By on Wednesday, 2nd September 2015 at 12:00 pm
 

The Libertines Anthems for Doomed Youth album coverI was of two minds when I heard The Libertines – with a reasonably sober Pete Doherty to boot! – were planning a comeback album. When you go for years and years for one of your favourite bands to return (read: waiting for one of the principal band members to clean up his act and escape from the brink of death), it’s only natural to be sceptical about the results in front of you when the day finally comes.

First taster ‘Gunga Din’, which was unveiled to the public back in late June, furthered my scepticism: while it had the requisite “la la las” to get the devoted fans behind it and plucky, bluesy guitar lines in the verses, the rest of the lyrics left me cold. I’m not sure why things changed – perhaps it’s the deep transformation I’m going through personally that’s responsible – but as the plays of the song have ramped up on BBC 6 Music in the weeks that followed, I now find myself singing along to it, smiling.

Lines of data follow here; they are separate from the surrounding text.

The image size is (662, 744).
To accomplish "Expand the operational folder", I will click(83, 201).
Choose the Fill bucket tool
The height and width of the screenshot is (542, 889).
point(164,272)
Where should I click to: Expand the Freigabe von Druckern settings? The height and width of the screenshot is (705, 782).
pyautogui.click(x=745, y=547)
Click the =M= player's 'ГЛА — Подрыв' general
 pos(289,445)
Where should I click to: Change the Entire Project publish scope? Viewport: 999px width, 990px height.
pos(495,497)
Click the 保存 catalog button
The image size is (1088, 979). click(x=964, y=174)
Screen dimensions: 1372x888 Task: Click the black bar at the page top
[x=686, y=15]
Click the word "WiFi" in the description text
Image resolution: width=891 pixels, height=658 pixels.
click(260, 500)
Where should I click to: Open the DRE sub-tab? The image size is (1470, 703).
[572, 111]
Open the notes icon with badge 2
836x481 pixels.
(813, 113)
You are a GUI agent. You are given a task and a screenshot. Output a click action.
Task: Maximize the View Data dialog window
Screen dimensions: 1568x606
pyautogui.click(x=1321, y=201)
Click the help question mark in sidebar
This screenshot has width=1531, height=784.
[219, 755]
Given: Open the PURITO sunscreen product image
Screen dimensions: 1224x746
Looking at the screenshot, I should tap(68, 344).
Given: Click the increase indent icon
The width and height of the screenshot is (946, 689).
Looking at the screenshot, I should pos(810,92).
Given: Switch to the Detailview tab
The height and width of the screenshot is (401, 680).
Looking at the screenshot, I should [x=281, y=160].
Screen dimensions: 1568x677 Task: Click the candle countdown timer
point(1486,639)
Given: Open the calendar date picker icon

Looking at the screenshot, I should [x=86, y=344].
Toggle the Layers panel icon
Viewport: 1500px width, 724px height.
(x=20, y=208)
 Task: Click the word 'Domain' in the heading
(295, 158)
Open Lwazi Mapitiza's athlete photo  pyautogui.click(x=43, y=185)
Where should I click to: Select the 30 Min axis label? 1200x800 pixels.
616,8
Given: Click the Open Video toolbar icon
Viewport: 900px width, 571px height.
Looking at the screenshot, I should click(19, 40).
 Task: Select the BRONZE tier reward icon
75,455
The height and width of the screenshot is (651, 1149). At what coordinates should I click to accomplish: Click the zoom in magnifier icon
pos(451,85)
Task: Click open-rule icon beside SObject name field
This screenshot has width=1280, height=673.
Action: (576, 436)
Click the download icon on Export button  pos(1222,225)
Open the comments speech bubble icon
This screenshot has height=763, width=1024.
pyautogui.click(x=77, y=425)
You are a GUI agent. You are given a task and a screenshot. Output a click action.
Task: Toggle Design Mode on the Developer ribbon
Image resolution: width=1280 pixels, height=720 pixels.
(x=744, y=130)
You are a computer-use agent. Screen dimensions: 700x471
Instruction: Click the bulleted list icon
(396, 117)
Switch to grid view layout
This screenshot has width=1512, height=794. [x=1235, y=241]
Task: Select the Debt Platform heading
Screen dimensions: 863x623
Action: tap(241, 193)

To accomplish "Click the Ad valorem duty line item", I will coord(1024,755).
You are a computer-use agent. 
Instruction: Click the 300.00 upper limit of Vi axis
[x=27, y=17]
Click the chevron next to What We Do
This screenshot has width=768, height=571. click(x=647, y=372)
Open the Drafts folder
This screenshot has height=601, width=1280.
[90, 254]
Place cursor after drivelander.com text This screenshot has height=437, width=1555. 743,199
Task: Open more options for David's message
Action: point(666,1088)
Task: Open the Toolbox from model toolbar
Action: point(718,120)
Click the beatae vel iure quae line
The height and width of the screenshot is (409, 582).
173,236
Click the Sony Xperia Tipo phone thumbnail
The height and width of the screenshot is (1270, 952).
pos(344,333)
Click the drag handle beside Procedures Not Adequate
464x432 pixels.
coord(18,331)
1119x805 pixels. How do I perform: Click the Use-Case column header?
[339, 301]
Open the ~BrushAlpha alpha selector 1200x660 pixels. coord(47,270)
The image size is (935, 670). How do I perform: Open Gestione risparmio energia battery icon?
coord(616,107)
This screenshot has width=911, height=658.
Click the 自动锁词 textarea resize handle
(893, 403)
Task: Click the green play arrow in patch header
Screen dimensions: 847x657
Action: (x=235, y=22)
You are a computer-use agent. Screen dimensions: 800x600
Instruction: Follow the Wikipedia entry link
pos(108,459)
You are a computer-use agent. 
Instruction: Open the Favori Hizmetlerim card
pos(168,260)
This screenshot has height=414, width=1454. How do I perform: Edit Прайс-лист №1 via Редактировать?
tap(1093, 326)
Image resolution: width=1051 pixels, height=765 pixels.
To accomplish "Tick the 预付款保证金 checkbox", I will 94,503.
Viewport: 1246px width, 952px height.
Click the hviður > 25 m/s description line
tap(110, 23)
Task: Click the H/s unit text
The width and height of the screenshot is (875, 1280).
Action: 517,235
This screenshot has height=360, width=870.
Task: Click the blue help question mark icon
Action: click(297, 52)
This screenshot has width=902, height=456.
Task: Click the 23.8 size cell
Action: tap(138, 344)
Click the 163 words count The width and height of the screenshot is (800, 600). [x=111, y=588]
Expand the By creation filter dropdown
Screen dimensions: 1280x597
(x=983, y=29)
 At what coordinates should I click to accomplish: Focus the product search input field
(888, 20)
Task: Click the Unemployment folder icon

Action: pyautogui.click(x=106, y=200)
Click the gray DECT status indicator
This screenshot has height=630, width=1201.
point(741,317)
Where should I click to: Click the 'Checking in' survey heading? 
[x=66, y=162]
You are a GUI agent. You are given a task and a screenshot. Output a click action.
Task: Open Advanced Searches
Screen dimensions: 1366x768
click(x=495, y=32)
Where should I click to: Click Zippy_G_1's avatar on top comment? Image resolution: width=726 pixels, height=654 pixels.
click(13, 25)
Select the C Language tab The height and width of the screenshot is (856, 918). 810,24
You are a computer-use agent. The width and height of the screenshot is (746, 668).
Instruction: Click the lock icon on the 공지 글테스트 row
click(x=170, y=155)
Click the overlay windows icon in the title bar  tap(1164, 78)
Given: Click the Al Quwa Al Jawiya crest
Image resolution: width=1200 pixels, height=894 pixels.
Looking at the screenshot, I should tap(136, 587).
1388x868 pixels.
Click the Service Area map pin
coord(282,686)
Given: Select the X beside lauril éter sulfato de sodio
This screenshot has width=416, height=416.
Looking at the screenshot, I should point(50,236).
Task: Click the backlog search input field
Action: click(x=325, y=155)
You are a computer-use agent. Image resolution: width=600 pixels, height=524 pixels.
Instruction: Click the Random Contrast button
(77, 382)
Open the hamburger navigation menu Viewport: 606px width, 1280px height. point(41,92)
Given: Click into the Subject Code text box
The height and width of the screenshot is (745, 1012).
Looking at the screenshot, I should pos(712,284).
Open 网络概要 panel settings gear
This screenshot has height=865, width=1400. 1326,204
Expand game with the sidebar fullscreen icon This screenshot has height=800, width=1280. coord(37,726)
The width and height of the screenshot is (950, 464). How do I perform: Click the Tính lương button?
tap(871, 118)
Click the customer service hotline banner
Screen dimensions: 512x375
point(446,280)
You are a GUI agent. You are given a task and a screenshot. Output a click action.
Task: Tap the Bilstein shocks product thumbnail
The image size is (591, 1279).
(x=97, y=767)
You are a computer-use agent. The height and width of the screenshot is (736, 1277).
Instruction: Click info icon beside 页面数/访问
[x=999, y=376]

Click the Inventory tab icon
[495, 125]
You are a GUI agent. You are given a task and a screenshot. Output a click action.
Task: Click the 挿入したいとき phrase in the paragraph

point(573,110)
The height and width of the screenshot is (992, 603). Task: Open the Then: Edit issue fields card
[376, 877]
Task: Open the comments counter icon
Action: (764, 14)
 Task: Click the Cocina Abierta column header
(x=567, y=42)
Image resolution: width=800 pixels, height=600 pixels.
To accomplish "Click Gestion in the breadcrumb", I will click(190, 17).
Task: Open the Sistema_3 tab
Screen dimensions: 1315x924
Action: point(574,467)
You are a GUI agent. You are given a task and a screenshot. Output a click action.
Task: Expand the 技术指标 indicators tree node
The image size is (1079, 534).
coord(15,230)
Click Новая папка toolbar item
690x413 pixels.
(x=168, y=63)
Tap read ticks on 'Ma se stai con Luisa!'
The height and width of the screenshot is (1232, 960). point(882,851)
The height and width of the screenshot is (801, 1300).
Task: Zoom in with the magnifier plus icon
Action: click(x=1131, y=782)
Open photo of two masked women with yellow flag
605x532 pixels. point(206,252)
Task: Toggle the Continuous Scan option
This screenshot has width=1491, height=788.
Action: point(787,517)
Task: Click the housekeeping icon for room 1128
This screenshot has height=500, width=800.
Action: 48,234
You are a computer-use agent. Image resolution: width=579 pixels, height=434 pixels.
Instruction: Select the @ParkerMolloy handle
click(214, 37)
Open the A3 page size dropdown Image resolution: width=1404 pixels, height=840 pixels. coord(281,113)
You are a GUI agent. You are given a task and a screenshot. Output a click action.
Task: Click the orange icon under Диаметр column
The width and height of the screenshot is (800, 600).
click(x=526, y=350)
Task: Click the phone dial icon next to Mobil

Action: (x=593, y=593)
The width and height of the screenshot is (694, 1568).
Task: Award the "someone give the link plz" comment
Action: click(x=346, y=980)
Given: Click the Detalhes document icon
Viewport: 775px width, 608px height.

I feel sympathetic to its message going back to Kipling’s original poem from the 19th century about an Indian water boy who saves a soldier’s life before his own sad, untimely demise and its relation to the song’s chorus. “Oh the road is long / if you stay strong / you’re a better man than I” seems to parallel Doherty’s way back from addiction, as well as Carl Barat‘s steadfast support of him through thick and thin, even when things looked bleak for his best friend. If there is one victory that stands out above all about this album, Doherty completed this drug treatment program at the start of this year in Thailand, where production by Jake Gosling and recording took place. In stark contrast to what played out in the recently released documentary on the late Amy Winehouse, this story has a happy ending. It represents two things we all need as human beings: hope and strength.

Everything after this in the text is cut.